__What needs to be done__
Using the data beneath, show every line that includes the word "Creciente".

:: Task inputs

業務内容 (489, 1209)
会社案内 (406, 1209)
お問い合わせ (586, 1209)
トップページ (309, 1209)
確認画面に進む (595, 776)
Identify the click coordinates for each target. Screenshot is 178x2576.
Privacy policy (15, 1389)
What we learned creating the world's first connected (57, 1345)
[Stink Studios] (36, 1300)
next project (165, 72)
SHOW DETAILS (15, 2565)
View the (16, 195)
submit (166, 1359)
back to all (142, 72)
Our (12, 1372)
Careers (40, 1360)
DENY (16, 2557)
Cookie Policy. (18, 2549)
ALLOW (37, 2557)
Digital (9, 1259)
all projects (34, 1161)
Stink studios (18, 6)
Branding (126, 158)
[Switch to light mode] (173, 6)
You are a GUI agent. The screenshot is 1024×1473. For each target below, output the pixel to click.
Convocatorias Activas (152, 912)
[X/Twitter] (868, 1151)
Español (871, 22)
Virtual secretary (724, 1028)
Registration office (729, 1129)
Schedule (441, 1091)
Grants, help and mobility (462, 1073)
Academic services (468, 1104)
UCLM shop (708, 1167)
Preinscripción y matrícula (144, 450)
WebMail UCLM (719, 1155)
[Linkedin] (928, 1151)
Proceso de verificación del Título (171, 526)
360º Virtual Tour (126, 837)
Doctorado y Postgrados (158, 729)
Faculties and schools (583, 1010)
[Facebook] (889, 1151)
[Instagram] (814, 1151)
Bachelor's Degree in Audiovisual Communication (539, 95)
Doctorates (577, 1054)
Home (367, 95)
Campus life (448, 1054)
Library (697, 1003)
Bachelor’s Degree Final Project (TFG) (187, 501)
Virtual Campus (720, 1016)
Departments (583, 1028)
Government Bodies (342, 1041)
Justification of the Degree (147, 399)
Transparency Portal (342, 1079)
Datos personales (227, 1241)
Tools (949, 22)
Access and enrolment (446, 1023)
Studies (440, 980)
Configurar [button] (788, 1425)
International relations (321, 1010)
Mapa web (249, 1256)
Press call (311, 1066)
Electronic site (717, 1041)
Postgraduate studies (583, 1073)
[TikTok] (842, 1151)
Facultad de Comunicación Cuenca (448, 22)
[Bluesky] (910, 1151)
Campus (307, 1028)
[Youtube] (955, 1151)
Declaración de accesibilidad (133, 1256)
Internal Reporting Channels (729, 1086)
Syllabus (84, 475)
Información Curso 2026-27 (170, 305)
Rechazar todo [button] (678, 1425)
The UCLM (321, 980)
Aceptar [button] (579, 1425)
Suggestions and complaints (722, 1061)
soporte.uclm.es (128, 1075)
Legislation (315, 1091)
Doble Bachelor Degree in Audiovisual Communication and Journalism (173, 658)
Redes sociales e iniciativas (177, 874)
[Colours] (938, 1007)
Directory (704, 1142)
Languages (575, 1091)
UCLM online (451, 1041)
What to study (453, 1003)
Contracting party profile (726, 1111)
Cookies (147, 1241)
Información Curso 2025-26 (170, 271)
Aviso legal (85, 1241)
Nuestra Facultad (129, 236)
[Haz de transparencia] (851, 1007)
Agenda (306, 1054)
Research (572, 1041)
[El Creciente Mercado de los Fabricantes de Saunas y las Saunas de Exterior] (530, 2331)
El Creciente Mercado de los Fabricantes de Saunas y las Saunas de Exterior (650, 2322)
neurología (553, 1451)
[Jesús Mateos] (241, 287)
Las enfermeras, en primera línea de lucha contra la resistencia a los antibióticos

::::

__Answer to this task__
[El Creciente Mercado de los Fabricantes de Saunas y las Saunas de Exterior] (530, 2331)
El Creciente Mercado de los Fabricantes de Saunas y las Saunas de Exterior (650, 2322)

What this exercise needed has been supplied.